We headed south from Derry/Londonderry on a route that took us along windy roads through the hills of County Tyrone, to the Beaghmore Stone Circles. These are a range of stone circles, cairns and henges all in the same place. They are Bronze Age constructions, of which we can likely only see the tops, and were part of some kind of burial-related rituals. There are dozens of sites in the surrounding area, but we only visited the one site.
Further south, outside Omagh, is the Ulster American Folk Park. It’s a reconstruction of the “emigrant trail as you journey from the thatched cottages of Ulster, on board a full scale emigrant sailing ship leading to the log cabins of the American Frontier”, taking inspiration from Thomas Mellon, one such immigrant.

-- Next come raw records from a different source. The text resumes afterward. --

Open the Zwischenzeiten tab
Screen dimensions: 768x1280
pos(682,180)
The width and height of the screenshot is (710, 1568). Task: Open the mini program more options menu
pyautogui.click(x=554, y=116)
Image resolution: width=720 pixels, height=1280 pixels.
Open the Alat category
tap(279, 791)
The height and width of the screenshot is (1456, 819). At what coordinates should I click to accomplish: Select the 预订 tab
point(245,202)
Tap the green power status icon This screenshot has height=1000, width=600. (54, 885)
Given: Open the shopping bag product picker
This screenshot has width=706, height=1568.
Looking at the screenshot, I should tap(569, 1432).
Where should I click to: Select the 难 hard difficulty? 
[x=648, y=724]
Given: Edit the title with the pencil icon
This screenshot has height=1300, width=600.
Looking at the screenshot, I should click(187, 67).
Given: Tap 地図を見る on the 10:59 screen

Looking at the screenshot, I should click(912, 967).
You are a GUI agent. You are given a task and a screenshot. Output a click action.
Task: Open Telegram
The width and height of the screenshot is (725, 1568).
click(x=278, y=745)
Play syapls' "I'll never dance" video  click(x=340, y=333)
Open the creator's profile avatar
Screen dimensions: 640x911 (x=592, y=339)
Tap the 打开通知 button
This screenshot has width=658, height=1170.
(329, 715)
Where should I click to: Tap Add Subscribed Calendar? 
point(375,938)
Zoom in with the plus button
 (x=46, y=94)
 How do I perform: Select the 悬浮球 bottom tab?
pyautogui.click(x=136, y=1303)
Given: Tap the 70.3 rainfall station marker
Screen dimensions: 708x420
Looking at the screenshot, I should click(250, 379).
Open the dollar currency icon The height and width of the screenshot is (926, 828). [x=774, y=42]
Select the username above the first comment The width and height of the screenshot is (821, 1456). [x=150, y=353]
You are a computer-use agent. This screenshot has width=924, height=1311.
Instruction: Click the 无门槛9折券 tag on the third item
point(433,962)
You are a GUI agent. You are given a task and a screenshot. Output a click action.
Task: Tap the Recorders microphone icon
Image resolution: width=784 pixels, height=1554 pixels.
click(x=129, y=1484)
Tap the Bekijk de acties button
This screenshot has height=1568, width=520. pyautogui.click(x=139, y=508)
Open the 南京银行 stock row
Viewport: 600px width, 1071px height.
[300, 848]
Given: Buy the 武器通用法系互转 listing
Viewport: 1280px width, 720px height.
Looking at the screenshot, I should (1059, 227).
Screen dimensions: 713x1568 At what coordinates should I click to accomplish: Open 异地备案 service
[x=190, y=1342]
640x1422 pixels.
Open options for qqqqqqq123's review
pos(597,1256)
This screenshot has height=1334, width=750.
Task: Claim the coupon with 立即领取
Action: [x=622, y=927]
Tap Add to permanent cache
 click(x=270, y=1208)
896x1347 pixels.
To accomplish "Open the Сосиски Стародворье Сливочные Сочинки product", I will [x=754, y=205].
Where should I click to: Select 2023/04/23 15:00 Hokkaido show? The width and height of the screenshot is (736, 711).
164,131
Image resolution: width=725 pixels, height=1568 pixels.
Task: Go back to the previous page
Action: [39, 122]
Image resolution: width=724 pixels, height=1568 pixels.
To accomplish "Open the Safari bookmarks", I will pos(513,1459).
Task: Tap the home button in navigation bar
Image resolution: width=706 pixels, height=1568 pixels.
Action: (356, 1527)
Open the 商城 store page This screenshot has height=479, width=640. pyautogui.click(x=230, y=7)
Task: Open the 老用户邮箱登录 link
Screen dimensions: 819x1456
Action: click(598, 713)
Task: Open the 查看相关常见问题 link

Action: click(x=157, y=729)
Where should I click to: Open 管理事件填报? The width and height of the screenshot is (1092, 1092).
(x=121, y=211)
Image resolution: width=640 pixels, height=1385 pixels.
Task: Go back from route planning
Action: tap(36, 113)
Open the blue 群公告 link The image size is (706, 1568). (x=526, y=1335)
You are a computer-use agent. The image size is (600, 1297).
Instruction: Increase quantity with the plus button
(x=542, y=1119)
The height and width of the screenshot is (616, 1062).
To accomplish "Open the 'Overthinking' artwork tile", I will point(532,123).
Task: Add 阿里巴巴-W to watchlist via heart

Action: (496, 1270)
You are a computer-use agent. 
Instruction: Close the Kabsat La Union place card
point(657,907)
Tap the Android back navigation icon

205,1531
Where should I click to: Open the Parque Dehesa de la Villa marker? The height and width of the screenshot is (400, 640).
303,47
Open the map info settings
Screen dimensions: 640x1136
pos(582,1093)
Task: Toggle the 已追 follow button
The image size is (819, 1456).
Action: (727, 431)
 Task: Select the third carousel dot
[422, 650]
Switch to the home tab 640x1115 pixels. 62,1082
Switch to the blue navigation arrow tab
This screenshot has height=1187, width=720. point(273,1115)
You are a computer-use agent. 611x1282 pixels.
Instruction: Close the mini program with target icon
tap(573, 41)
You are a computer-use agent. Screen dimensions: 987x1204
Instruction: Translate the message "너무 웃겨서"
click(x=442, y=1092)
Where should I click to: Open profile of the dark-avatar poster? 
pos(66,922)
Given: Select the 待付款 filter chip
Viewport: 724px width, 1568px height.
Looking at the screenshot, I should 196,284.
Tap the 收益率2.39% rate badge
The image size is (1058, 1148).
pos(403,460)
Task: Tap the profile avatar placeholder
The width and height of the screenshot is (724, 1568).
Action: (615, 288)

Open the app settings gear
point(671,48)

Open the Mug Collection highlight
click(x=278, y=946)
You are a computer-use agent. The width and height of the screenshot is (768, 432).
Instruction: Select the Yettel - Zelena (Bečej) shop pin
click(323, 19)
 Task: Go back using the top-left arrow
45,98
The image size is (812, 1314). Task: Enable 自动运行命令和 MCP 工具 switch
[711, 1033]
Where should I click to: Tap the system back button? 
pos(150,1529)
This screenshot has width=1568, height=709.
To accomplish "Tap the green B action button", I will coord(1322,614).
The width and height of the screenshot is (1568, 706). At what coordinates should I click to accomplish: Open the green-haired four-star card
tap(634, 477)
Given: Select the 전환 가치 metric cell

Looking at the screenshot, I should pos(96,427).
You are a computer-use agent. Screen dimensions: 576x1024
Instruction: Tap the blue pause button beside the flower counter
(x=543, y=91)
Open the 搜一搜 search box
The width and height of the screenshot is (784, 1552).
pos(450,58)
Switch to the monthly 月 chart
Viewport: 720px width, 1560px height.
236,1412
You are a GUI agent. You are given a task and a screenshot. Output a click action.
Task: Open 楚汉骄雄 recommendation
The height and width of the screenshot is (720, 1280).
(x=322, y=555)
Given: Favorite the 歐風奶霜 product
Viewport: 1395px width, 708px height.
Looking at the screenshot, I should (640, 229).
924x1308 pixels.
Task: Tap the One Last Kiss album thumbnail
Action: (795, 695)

It started in a rural Ulster Irish village, taking in small cottages, large homes, churches, trade places (eg. blacksmith’s), and school through to the village centre with the post office, pub, printing press, haberdasher’s, grocer and more.
Because it was not the peak tourist season, there were not as many actors around as normal, and not all the businesses along the main street were open.
You then went through the docks, with a reconstruction immigrant ship, through to the other side where you explored the different styles of houses built by the American settlers.
The Irish side was definitely more elaborate, with many buildings being original. However, it did appear that the American side was still a work in progress, with the biggest house looking like it had only recently been constructed (albeit from an original house transported from the US). We both enjoyed the afternoon there, especially seeing demonstrations and talking to the actors who worked there, so it was a little disappointing that it wasn’t in full swing. It wasn’t hugely busy but I do think Easter holidays is close enough that there could have been more happening.
After that we headed for our B&B in County Armagh, stopping off along the way to visit the ruins of a Franciscan Friary.